Verdict: Great to see Troma's Class of Nuke 'Em High (1986) get a region-FREE dual-format DVD/Blu-ray from Arrow Video in the UK. We get gore, mutants, nudity and 80's drug culture awesomeness, a trash cinema classic. On top of that it's a damn fine audio/video presentation with some cool extras, highly recommended. (3 outta 5) 

Friday, October 26, 2012

ARROW FILMS AND VIDEO Q1 2013 Releases Announced

ARROW VIDEO announced a slew of Q1 2013 titles today and I must say it's quite an array of must-haves.

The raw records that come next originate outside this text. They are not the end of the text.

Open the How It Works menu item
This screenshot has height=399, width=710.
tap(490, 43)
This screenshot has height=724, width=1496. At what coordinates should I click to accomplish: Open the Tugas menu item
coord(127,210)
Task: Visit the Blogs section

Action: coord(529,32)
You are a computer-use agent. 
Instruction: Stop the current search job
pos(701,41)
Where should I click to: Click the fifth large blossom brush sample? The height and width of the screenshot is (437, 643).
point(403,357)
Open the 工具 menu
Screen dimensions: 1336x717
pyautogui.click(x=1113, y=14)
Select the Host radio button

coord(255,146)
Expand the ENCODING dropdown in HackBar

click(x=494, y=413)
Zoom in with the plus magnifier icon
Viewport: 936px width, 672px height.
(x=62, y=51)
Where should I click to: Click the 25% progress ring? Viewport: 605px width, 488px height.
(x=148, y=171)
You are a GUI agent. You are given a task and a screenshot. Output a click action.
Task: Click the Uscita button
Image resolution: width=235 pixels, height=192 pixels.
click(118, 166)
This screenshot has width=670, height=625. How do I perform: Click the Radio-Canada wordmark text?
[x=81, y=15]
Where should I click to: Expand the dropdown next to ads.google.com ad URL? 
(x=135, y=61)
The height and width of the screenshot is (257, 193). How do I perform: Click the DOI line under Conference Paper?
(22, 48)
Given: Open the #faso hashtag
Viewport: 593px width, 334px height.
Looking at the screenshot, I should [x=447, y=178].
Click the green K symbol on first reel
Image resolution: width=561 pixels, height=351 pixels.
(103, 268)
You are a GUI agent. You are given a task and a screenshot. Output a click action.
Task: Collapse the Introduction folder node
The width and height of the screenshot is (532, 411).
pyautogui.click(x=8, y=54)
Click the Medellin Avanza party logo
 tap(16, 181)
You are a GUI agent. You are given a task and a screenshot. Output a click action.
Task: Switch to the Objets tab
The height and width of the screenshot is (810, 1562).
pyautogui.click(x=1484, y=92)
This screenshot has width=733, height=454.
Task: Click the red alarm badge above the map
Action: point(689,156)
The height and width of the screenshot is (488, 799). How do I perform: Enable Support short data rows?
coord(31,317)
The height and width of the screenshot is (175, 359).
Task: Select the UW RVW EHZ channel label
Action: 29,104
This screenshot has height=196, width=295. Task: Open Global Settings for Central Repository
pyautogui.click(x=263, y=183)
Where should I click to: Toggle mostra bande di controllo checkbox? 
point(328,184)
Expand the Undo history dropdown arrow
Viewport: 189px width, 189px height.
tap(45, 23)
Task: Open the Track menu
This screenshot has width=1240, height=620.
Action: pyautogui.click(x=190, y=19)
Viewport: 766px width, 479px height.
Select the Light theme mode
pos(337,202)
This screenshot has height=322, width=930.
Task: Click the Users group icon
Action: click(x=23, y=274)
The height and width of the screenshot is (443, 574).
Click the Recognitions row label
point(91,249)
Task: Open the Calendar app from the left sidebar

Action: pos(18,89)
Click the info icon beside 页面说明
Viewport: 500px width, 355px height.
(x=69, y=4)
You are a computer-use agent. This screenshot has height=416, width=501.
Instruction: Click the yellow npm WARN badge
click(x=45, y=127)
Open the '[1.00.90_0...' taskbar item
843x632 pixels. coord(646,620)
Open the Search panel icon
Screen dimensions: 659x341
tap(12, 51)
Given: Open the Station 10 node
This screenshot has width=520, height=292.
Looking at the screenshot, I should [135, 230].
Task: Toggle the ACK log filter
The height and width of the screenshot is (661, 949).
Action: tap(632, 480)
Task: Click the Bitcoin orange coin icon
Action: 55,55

What are we getting? Ferdinando Baldi's spaghetti-western DJANGO, PREPARE A COFFIN (1968), a double does of the macabre from Mario Bava, a trio of erotic delights from Radley Metzger, Ozploitation, Wes Craven's DEADLY BLESSING (1981) gets upgraded to 1080p and the controversial French film BAISE-MOI (2000). Amazon pre-orders can be found at the bottom of the post...

Label: ArrowDrome

Release Date: January 14th 2012
Region: 0 PAL 
Rating: TBA
Cast: Terence Hill, Horst Frank and George Eastman
Director: Ferdinando Baldi

Overview: Django the drifter returns in this classic Sixties Spaghetti Western from Ferdinando Baldi (Texas Addio, Comin’ At Ya!), starring Terence Hill (They Call Me Trinity) as the wandering gunslinger, hired as executioner to a corrupt local politician who is framing innocent men, sending them to hang in an evil scheme to take hold of their land.

But Django has other ideas and, cleverly faking the deaths of the condemned men, he assembles them into a loyal gang who’ll help him take down the boss, a man who had a hand in the death of Django’s wife years before.

Thrill as Django gets his bloody revenge with a hail of bullets in this classic from a series of B-movie westerns that helped to define a genre. Prepare your coffin now!

Special Features:
- Reversible Sleeve of Original Artwork
- Collector's Booklet by Spaghetti Western Expert Hoawrd Hughes 
3-Disc Dual Format Blu-ray + DVD 

Label: Arrow Video 

Release Date: January 28th 2013
Region: B/2 PAL
Rating: 15
Cast: Barbara Steele, John Richardson and Andrea Checchi
Director: Mario Bava

Tagline: STARE INTO THESE EYES... discover deep within them the unspeakable terrifying secret of BLACK SUNDAY... it will paralyze you with fright!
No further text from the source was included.